Ecology of Lake Ladoga and the Neva River

 

 

The water economy of St. Petersburg is greatly dependent on the ecology of Lake Ladoga, because the Neva River, which flows out of Ladoga, is the city’s major source of potable water. The pollution load of Lake Ladoga, via the Neva, also has a considerable influence on water quality in the Gulf of Finland, on the Baltic sea. There are about 500 factories situated in the lake area which discharge their effluents into Ladoga. The daily waste water discharge into the lake is about 3.8 million m3, 660,000 m3 of which are poorly treated or untreated, containing 1100 t of pollutants daily or 400,000 tons per year.

View of Lake Ladoga

Eutrophication is a critical problem in Lake Ladoga and is likely to bring about fundamental changes in the ecosystem of the lake. The lake was formerly oligotrophic or mesotrophic, meaning it had relatively few nutrients and, as a result, the clear, pure water characteristic of fairly young lakes. The problem in Lake Ladoga began in the mid-1960s, when phosphorus concentrations began to rise. In the 1980s the phosphorus load was estimated to be 6600 tons per year and it has been on the increase since then. The main sources of phosphorus along the lake are the pulp and paper industry, chemical enterprises, non-ferrous metallurgy, agriculture (especially large-scale pig farms) and municipal effluent treatment facilities that do not remove nutrients.
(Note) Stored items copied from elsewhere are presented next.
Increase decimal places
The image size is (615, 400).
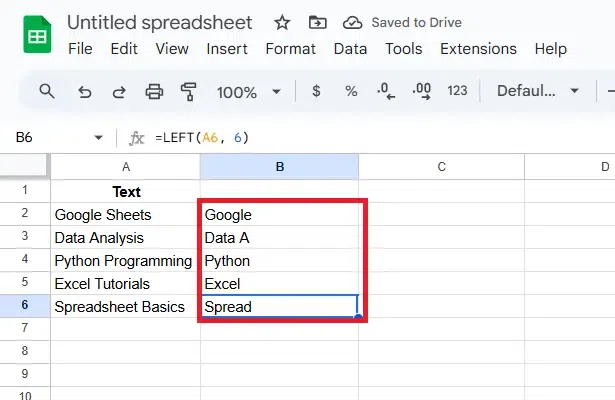pyautogui.click(x=421, y=91)
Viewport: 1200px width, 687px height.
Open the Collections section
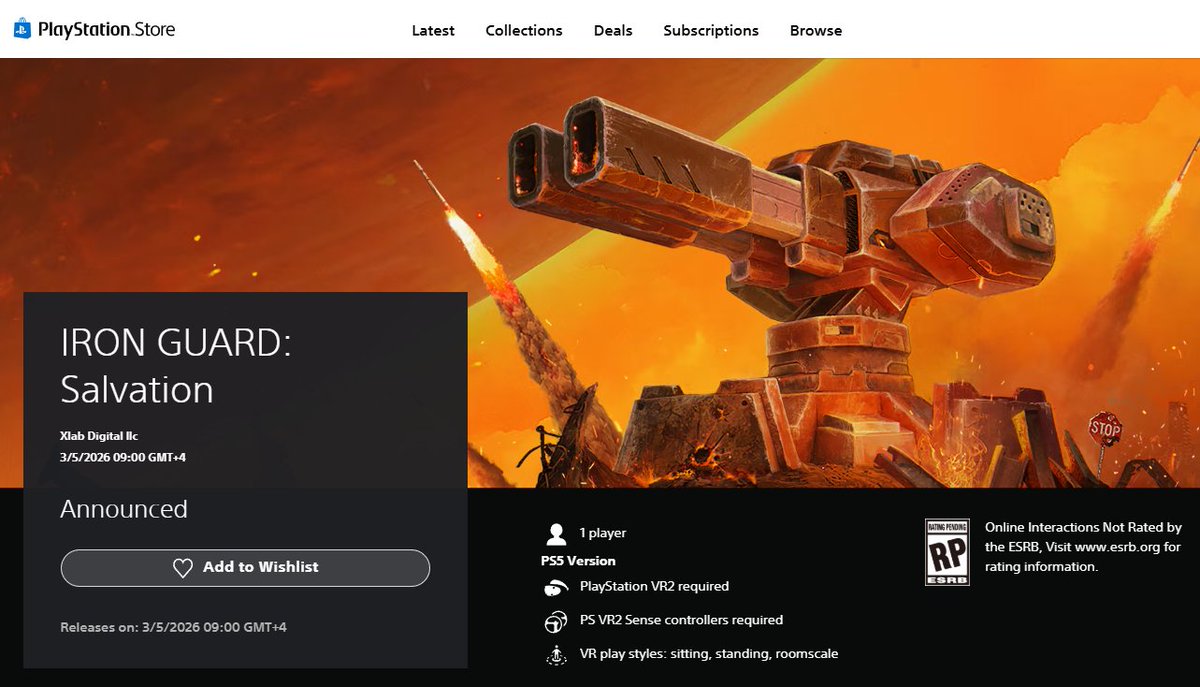click(x=524, y=30)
Water quality of Neva River at Shlisselburg, 1999
Water quality parameter Unit Value
Dissolved oxygen
mg/l 10.1
BOD5 mg/l 1.6
suspended solids mg/l 1.2
Nitrite nitrogen mg/l 0.007
Total nitrogen mg/l 0.69
Total phosphorus mg/l 0.024
Volatile phenols mg/l 0.005
Oil products mg/l 0.03
Copper micro-g/l 2.8
Lead micro-g/l 4.0
Manganese micro-g/l 4.0
Cadmium micro-g/l 0.4
Mercury micro-g/l 0.2
DDT micro-g/l 0.03

The average concentration of total phosphorus in the lake during the vegetation period ranges from 0.011 to 0.038 mg/l. The maximum phosphorus load level which would allow the lake to return to its natural oligotrophic or mesotrophic state in 10-12 years is estimated to be 3600-4000 tons/year. But over the past decade, the average load has been much higher (approximately 6650 tons/year, about 2450 of which discharged into Neva and then to the Gulf of Finland). The average concentration of total nitrogen in the lake ranges from 0.58 to 0.72 mg/l during the vegetation period.
Because of the deterioration of water quality in Lake Ladoga, the Neva is classified on the Water Pollution Index as a level III (moderately polluted) river, even at its source in Shlisselburg, though it has improved during the last two decades and is now close to being at level II (pure). Average concentrations of main pollutants in the water at the Neva’s source in Shlisselburg are given in the table (left).

 

QUESTIONS FOR OUR READERS: What historical impact might the old and new Ladoga Canals have had on the ecology of Lake Ladoga? Did meieval trade also bring alien species to this area? Please feel free to contact us.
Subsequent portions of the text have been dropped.